Bienvenue à tous sur le tout nouveau blogue traitant de droit d’auteur!

Tel que soulevé dernièrement dans le blogue Techdirt[1], il se pourrait que l’agence Getty, l’AFP et le reporter Philippe Desmazes aient revendiqué erronément un droit d’auteur au sujet de la désormais célèbre photo d’un Kadhafi sanglant, et qui constituerait la première photo alors disponible montrant la capture et la mort de l’ancien dictateur:

En effet, tel que rapporté dans un communiqué de presse de l’AFP[2], le photographe Philippe Desmazes rapporte les circonstances de la prise de la photo :

« I was covering the fall of Sirte and heard gunfire a little further west of where I was. […] So I asked the fighters to take me there. When I got there, they showed me big cylinders in which they said Kadhafi had been hiding when he was captured. A little further on, I noticed some fighters gathered around a phone. I was lucky because I was the only one to notice them. The owner of the phone showed me the arrest of Kadhafi which he had filmed a few minutes earlier. Given the ambient light, it was very difficult to take a screen grab. The fighters gathered round and gave me enough shadow to take the shot. I was really lucky […] »
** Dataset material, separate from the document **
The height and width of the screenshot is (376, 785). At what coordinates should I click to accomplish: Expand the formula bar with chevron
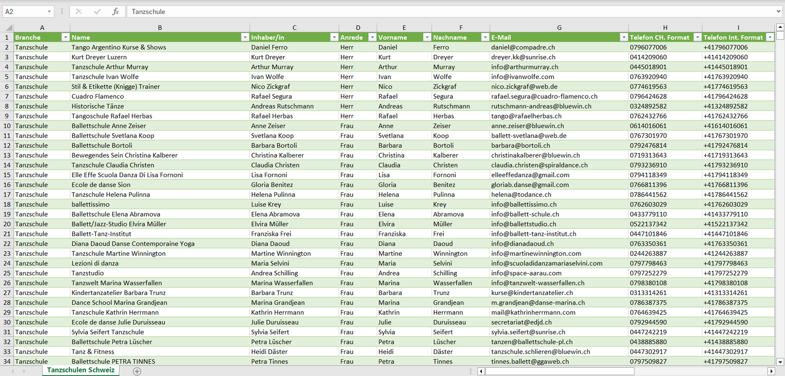coord(780,11)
Suite à la prise de cette photo, l’agence AFP et son partenaire Getty produisent une déclaration de droits en ligne sur leur site donnant crédit à l’AFP, Getty Images et Philippe Desmazes[3]. Sous la déclaration de droits apparaît la notice suivante :

“Getty Images reserves the right to pursue unauthorised users of this image or clip. If you violate our intellectual property you may be liable for: actual damages, loss of income, and profits you derive from the use of this image or clip, and, where appropriate, the costs of collection and/or statutory damages up to $150,000 (USD).”

Conséquemment, les personnes désireuses d’utiliser cette image doivent obtenir une licence de Getty Images et payer les droits exigés.

Maintenant, la question qui brûle les lèvres, Getty Images possède-t-elle vraiment un droit d’auteur sur la photo?

La Libye étant signataire de la Convention de Berne[4], nous pouvons nous attendre à ce que le droit d’auteur libyen contienne les protections minimales de cette convention internationale, chaque pays adhérent s’obligeant ainsi à rendre son droit interne conforme à cette convention. N’ayant malheureusement pas pu vérifier la législation nationale libyenne en droit d’auteur, je devrai me limiter à ces dispositions.

Le statut d’auteur d’une œuvre cinématographique, telle que la vidéo en l’espèce, est déterminé par le droit national. Cependant, prenant pour acquis que le soldat libyen a filmé seul l’arrestation de Kadhafi avec son propre cellulaire, celui-ci serait probablement le seul propriétaire de tout droit d’auteur sur cette œuvre cinématographique. Le soldat libyen profite alors de la protection nationale en droit d’auteur dans chacun des 162 pays signataires de la Convention de Berne.

Lorsque le photographe Desmazes prend un cliché de la vidéo sur l’écran du cellulaire, il ne crée pas une nouvelle œuvre originale et ne devient pas titulaire du droit d’auteur sur la photographie à moins d’une licence de la part du soldat cinéaste.

Au Canada, dans un cas semblable, il serait impossible de plaider la licence ou la cession implicite de droit d’auteur en se fondant sur le comportement permissif du soldat. La loi canadienne exige que toute licence ou cession de droit d’auteur soit faite par écrit, sous peine d’invalidité. Dans le présent cas, à moins de dispositions semblables dans la loi libyenne, il pourrait y avoir cession ou licence verbale ou implicite. Mais considérant les faits, j’aurais tendance à croire que le soldat n’a pas consciemment cédé ou octroyé une licence permettant l’exploitation commerciale sans redevances et sans crédits.

Au regard du droit canadien applicable, la photo en l’espèce serait probablement une reproduction non-autorisée. L’AFP et Getty Images pourraient alors essayer difficilement d’argumenter que la photo ne reproduit pas « une partie importante de l’œuvre ». Les critères à analyser sont la qualité et la nature de la reproduction : « l’élément déterminant est la mesure dans laquelle une partie importante du talent et du jugement exercés par son créateur se retrouve, sur le plan qualitatif et non quantitatif, dans la prétendue reproduction »[5]. En l’espèce, la photo reproduit probablement en un cliché le meilleur passage de la vidéo où le sujet est bien le dictateur Kadhafi mourant.

Ainsi, il est fort possible que la photo pour laquelle Getty Images exige paiement de licence soit une reproduction non-autorisée d’une œuvre appartenant à un soldat Libyen, qui je suis sûr, est bien loin de toutes ces considérations.

Merci pour vos commentaires. Je tenterai de répondre le mieux possible à vos questions!

 


 

[1] Mike Masnick. “Who Gets The Copyright On The Photo Of A Beaten Gaddafi, Captured Off A Cameraphone”, Techdirt.com, 25 octobre 2011.

[2] “World exclusive: AFP is the first news agency to transmit photo of dead Moamer Kadhafi”, afp.com, 20 octobre 2011.

[3] Getty Images. “A video grab taken from the mobile phone”, gettyimages.co.uk, 20 octobre 2011.

[4] Convention de Berne pour la protection des œuvres littéraires et artistiques.

[5] Robertson c. Thomson Corp., [2006] 2 R.C.S. 363; Édutile Inc. v. Automobile Protection Association (APA), [2000] 4 F.C. 195 (F.C.A.).